-- Begin --
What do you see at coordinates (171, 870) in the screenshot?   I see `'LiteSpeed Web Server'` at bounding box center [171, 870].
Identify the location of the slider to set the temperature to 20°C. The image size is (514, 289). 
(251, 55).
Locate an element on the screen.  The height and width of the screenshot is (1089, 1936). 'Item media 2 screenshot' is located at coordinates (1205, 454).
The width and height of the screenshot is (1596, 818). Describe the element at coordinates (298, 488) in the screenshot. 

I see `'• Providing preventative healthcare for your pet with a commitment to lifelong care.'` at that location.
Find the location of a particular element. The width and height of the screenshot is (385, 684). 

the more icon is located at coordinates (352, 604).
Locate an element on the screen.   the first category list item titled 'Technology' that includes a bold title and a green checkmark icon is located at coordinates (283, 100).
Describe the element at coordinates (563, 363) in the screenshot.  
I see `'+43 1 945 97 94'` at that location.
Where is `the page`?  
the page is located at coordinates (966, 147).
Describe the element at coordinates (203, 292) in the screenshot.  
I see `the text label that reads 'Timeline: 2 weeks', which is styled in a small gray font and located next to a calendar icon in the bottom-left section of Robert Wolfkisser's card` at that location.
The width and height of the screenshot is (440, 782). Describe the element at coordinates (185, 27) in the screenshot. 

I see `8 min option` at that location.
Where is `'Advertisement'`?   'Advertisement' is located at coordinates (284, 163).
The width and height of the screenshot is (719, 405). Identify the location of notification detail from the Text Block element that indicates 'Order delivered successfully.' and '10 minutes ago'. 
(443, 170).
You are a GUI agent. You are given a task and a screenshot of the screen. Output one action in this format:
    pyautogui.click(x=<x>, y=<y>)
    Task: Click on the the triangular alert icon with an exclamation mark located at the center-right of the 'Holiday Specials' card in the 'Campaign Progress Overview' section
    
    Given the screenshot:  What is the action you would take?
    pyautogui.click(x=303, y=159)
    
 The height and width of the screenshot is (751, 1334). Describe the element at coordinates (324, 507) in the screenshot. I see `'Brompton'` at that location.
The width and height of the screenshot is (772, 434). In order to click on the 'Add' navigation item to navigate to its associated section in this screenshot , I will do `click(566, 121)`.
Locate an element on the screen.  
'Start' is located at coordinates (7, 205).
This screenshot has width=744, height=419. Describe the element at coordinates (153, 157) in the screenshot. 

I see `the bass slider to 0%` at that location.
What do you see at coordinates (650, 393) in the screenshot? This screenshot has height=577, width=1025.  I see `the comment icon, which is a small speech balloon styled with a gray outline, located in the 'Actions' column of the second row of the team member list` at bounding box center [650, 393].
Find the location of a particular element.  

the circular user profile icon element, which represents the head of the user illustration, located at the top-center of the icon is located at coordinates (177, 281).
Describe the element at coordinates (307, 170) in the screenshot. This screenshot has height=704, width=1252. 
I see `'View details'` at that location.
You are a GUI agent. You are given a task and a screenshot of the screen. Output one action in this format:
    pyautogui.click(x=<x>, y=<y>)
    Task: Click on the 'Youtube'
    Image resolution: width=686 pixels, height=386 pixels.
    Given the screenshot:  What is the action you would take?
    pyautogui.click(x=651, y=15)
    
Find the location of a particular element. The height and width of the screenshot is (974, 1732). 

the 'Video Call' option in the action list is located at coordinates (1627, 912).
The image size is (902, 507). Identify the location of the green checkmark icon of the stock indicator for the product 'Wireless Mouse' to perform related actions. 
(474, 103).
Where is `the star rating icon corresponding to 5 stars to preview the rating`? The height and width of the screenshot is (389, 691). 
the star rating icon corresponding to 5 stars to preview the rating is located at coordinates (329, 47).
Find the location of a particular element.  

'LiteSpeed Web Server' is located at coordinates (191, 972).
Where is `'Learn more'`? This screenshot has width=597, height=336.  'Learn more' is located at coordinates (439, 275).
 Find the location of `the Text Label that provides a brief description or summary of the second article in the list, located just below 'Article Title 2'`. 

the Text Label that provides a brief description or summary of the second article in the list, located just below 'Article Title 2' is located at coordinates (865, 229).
-- End --
Given problem — Copy the lines above exactly as they appear, from the line containing "Find the location of a particular element. The width" up to and including the line containing "coordinates (283, 100).".

Answer for this exercise —
Find the location of a particular element. The width and height of the screenshot is (385, 684). 

the more icon is located at coordinates (352, 604).
Locate an element on the screen.   the first category list item titled 'Technology' that includes a bold title and a green checkmark icon is located at coordinates (283, 100).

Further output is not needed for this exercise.